Afterwards is an extensive re-composition of the first movement of Beethoven's Fifth Symphony, effecting a transformation of Beethoven's original intention and musical meaning. In part, Afterwards is a response to the writing of a new breed of critics and musicologists (Susan McClary, Richard Leppert, John Shepherd, Lawrence Kramer, Suzanne G. Cusick, and Elizabeth Wood, to begin a long list), who borrow, from current literary criticism, strategies that center on a method of textual analysis and philosophical argument known as "deconstruction," and apply them to music.  Simply put, deconstruction seeks to demonstrate that meaning or significance does not inhere in a text or even in the words themselves, but is "constructed" by the reader, built up historically, and determined culturally.
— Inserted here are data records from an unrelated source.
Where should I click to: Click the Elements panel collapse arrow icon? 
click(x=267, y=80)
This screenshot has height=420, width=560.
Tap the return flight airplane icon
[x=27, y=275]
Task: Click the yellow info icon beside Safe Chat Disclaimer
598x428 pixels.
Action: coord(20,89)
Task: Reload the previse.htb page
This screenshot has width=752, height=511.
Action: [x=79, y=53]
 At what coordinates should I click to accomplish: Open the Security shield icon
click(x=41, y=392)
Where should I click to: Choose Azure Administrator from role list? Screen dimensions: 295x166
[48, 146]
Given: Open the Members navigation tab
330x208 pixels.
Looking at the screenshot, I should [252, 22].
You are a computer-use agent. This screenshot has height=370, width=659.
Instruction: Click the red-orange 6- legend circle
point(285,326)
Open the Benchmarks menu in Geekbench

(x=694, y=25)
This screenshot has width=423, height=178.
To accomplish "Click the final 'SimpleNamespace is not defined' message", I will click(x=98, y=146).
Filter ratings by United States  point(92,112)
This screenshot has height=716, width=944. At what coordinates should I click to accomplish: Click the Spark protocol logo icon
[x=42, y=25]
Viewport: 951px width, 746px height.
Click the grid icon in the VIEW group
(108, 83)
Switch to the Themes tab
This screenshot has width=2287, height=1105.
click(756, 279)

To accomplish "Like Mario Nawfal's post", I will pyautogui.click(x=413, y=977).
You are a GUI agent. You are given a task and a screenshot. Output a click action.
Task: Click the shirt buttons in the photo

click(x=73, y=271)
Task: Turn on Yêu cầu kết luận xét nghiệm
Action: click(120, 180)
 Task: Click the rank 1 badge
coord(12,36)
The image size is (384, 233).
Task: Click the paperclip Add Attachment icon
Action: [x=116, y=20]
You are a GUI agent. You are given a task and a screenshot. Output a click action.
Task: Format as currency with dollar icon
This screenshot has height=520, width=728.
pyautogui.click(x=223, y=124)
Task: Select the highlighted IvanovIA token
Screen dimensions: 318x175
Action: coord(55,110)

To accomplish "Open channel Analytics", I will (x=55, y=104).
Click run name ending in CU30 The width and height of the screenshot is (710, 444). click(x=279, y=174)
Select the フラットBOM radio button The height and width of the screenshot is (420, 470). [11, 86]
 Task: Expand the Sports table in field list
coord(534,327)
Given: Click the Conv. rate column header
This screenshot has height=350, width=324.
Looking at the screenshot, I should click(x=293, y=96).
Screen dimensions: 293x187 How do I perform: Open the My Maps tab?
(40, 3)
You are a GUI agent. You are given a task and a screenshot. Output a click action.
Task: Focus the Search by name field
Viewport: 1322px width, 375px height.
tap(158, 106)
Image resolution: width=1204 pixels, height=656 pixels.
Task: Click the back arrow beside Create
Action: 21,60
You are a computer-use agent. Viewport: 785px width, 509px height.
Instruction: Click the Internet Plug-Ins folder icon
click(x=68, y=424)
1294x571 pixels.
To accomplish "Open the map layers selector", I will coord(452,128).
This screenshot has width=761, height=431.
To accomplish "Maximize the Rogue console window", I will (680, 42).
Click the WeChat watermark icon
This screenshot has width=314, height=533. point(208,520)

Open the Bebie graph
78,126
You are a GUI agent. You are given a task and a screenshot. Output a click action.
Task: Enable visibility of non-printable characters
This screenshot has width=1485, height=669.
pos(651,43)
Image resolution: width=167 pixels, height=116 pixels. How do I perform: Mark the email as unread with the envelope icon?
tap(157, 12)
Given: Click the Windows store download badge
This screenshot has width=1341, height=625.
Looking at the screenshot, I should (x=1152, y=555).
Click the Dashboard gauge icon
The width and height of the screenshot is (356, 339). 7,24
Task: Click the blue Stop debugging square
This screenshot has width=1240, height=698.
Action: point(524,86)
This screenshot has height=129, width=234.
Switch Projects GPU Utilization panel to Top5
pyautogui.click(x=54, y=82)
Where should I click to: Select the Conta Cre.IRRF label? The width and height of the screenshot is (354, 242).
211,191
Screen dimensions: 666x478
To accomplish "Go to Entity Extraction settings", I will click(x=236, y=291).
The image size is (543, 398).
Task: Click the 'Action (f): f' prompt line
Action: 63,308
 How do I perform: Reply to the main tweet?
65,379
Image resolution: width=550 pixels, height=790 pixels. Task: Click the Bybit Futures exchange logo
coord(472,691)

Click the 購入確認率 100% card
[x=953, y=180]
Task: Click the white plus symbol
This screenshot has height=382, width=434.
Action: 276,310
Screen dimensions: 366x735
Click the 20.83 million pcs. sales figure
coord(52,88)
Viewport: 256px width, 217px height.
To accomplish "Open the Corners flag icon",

Beethoven's music, it turns out, encrusted with decades of cultural meaning and centrally positioned in the canon of Western music, is a favored target of deconstructive criticism. Afterwards, in musical terms, takes a similar critical approach; and, as a construction itself can now be de- and re-constructed, the beginning of a process not unlike the compositional practice of musical troping in the Middle Ages.  In other words, Afterwards is but one among an infinite series of possible re-readings of the Beethoven original.

There is, of course, a well-known and distinguished history of recycling older music: Bach's arrangements of Vivaldi and Stravinsky's arrangements of Bach,  Gesualdo, and Pergolesi immediately come  to mind.  Afterwards, however, is considerably different from these previous works in that it takes a critical stance toward a past masterpiece, substantially altering its form and content so that Beethoven's resolution and firmness of purpose are rendered ambivalent and ambiguous. Afterwards is not a simple inversion of Beethoven's intentions, but a pervasive revision made from our retrospective, historical position, always with regard to the culturally constructed meaning of Beethoven's original.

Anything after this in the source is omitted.